I lay back in the white leather chair, put on protective glasses and took a deep breath.
"Nervous?" the laser technician asked as she prepared the hair removal machine for our session.
It was my first time and I didn't really know what to expect.
"Little bit," I nodded. "I usually get the hair on my face threaded."
"You'll be fine," she smiled, steadying the laser wand on my chin. "If you have any pain, let me know."
With a bright flash, a searing pain suddenly erupted on my skin. I winced, my body flinching in shock.
"It's a bit different to threading, isn't it," the technician joked, as she continued the zaps.
It hurt more than anything I'd imagined. Was this what every laser recipient goes through?
Worried I'd look like a wuss, I tried to put on a brave face, breathing through the pain with each burning flash of the machine.
By the time she'd moved to the side of my face, my eyes were watering in agony. But no matter how uncomfortable I looked, she didn't stop.
I'd never imagined this would be so painful.
My mum, Christine, and my younger sister Maria had been to this clinic and had dozens of successful treatments, so with their recommendation, I'd decided to give it a shot.
When I'd arrived, I was ushered into the treatment room for a consultation, but instead of inspecting the hair on my face to see what intensity I might need, the technician just got the machine ready.
She's the expert, I'd thought nervously, trying to relax.
But now, I was struggling to make it through the 10-minute session. I was squirming in my chair, clenching my eyes shut.
After what felt like an eternity, it finished.
She rubbed some cooling gel on my skin and sent me quickly to pay.

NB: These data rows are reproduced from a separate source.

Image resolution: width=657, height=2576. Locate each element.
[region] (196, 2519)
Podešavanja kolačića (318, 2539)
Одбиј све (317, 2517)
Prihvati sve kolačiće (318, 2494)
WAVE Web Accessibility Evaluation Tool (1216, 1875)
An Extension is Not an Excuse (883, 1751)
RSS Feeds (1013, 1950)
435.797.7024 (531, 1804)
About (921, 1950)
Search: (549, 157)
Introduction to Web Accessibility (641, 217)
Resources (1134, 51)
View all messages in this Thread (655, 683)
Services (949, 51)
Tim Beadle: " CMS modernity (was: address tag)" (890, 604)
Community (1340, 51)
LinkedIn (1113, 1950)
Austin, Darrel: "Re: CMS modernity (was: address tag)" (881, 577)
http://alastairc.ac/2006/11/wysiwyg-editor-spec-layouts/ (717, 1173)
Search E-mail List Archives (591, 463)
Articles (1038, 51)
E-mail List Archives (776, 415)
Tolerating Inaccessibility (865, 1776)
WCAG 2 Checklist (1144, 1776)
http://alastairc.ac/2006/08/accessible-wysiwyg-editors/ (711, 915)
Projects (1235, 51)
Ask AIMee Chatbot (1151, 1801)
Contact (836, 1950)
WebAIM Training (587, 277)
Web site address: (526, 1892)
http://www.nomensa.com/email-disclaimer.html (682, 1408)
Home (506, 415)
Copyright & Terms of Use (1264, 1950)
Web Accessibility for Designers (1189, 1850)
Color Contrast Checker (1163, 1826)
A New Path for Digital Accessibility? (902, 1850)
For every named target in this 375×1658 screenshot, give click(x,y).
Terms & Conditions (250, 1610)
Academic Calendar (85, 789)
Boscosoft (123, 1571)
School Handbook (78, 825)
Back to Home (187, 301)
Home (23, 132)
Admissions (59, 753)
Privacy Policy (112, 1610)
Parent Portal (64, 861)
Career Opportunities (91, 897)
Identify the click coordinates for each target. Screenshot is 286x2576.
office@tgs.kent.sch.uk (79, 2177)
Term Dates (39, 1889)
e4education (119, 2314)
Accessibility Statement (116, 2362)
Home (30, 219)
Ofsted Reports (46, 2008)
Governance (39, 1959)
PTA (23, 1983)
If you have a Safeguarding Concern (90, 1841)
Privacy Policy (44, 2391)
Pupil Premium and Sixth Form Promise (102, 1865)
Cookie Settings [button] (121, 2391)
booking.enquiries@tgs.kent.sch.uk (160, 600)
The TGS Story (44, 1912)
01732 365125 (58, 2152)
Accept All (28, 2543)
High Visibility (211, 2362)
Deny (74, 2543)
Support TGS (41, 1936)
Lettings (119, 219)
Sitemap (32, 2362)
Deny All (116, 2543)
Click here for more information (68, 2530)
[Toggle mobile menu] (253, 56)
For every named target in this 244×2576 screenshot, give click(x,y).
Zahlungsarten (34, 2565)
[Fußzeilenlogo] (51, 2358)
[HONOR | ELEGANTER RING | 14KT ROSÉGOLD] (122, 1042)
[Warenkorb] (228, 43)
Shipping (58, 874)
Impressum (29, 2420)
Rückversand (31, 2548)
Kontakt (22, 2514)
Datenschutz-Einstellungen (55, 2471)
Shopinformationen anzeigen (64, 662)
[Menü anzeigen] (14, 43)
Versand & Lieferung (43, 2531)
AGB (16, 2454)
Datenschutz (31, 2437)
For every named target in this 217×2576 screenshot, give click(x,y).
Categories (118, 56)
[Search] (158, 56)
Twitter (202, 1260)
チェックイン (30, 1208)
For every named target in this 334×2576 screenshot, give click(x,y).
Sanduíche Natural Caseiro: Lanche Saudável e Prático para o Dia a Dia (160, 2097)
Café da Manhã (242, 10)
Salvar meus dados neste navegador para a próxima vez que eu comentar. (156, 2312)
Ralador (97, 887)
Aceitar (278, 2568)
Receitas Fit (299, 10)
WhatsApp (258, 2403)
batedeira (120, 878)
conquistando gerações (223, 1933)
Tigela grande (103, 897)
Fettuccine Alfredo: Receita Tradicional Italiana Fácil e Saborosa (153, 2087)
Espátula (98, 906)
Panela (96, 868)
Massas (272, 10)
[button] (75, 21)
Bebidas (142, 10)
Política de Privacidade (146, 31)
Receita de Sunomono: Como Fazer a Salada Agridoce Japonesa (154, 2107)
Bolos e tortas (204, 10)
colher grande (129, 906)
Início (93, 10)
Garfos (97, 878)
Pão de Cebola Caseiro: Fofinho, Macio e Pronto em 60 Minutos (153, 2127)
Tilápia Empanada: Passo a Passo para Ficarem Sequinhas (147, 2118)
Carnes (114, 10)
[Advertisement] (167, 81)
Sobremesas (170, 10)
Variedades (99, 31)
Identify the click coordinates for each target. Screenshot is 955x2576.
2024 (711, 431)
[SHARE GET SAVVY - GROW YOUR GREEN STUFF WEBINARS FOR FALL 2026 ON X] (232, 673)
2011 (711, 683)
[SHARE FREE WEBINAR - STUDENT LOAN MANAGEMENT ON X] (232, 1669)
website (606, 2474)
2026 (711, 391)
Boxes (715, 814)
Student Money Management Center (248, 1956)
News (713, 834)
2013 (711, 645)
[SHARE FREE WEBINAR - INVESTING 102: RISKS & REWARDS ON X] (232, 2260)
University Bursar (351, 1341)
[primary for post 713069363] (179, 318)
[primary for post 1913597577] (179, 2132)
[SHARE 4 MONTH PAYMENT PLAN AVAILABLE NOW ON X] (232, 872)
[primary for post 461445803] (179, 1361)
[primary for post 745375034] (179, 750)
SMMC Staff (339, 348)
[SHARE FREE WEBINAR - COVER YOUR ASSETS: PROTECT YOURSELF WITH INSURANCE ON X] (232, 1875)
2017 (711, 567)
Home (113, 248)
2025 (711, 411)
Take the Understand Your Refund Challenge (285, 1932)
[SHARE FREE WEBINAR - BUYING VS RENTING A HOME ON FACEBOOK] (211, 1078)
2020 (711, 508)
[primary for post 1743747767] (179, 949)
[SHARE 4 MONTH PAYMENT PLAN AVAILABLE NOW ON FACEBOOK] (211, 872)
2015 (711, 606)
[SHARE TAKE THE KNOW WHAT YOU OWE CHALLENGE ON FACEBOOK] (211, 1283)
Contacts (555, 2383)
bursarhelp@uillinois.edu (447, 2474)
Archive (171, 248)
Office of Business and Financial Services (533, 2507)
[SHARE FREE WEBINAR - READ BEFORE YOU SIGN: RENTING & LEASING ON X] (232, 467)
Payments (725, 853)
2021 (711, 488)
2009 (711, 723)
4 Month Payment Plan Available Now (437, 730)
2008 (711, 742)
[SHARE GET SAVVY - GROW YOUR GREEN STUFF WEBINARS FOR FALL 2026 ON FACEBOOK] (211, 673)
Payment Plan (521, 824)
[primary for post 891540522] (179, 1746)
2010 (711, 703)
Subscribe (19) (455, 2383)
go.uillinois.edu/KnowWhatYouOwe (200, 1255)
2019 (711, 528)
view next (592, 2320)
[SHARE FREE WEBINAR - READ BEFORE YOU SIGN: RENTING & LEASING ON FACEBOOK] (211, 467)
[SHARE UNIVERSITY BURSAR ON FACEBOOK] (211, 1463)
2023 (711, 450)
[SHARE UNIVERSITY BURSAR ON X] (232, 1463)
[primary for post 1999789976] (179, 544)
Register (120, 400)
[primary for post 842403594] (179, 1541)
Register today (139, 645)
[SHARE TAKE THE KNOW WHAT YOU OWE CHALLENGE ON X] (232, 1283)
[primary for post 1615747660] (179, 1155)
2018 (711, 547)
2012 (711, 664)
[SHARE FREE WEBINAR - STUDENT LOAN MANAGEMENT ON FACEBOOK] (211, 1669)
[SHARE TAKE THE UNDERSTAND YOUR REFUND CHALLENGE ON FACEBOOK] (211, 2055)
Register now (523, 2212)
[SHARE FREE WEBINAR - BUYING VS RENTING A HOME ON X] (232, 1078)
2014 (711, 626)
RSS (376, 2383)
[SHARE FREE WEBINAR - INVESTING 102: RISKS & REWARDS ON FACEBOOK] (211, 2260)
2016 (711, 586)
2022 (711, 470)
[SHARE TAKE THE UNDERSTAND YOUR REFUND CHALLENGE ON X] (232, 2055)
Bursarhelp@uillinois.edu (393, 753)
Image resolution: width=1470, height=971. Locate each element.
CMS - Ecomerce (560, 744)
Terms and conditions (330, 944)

On my way out, I caught my reflection in a mirror.
My chocolate skin was pink and swollen.
Maybe this is normal? I wondered. But driving home, I couldn't ignore the pain radiating from my face. I could barely concentrate!
I called Mum.
"It shouldn't hurt that much," she told me, worried. "It should just feel like a hot rubber band slapping against your skin."
That wasn't what I'd experienced! It felt like my skin was on fire!
When I got home, Mum recoiled in shock.
"It's like someone has rubbed your face in hot tar," she gasped.
My skin had been so badly burnt that the inflamed area had turned a deep black shade.
Horrified, I called the salon but they didn't answer.
Fearing that they were avoiding my number, Mum called from her phone and they picked up right away.
"Come back and we'll take a look," the receptionist said.
The colour drained from the clinic manager's face as we walked in.
"Oh my God," she gasped, "you've been burnt."
I asked to see the technician who had done this, but she'd rushed home straight after our session.
The manager suggested I try a light treatment over the top of the burns to fix it.
"Whatever you need to do to make it better," I said, holding back tears.
Even that treatment was excruciating. After 10 minutes, my skin started to blister.
"This isn't helping," the manager said, horrified. "You need to go straight to a doctor."
The GP sent me to the ER, where nurses were shocked at the severity of my red, blistered skin.
They transferred me to the special burns unit.
"This is the worst laser burn I've ever seen," the doctor said, shaking his head.
He explained that the healing process would be long and painful, and there were no guarantees my face would ever fully recover.
I was distraught, my body shaking with sobs as Mum comforted me.
The doctor gave me a strict treatment regimen to follow.
I wasn't allowed exposure to any sunlight, not even through a window.
I had to quit my job in customer service because the sun through the windscreen during the 20-minute drive could permanently damage my face even more.
For the first two weeks, my skin blistered ferociously, with pus seeping out of the wounds.
Once the blisters had gone down, I was given a soapy liquid to scrub my skin with, scraping and peeling the burnt flesh away so that new skin could form.
It was agonising.
The new flesh below was bright pink, in stark contrast to my dark complexion.
That's how deep the burns were.
A month later I had to apply a thick gel to keep my skin as moist as possible and avoid scarring.
Over time, being unemployed and living in darkness took its toll and I slipped into a deep depression.
Now, eight months later, the outline of the laser burn is still visible but it's as healed as it ever will be.
The burns have left me insecure and too scared to leave the house without heavy make-up.
I'm telling my story to warn others to do research before undergoing laser treatment, especially if you have darker skin like me.
In Australia, laser hair removal is only regulated in WA, Qld and Tas.
This means that in other states and territories, there are no rules in place to ensure laser technicians are qualified to provide safe treatments.
Unless regulations happen soon, more people will be scarred for life, just like I am.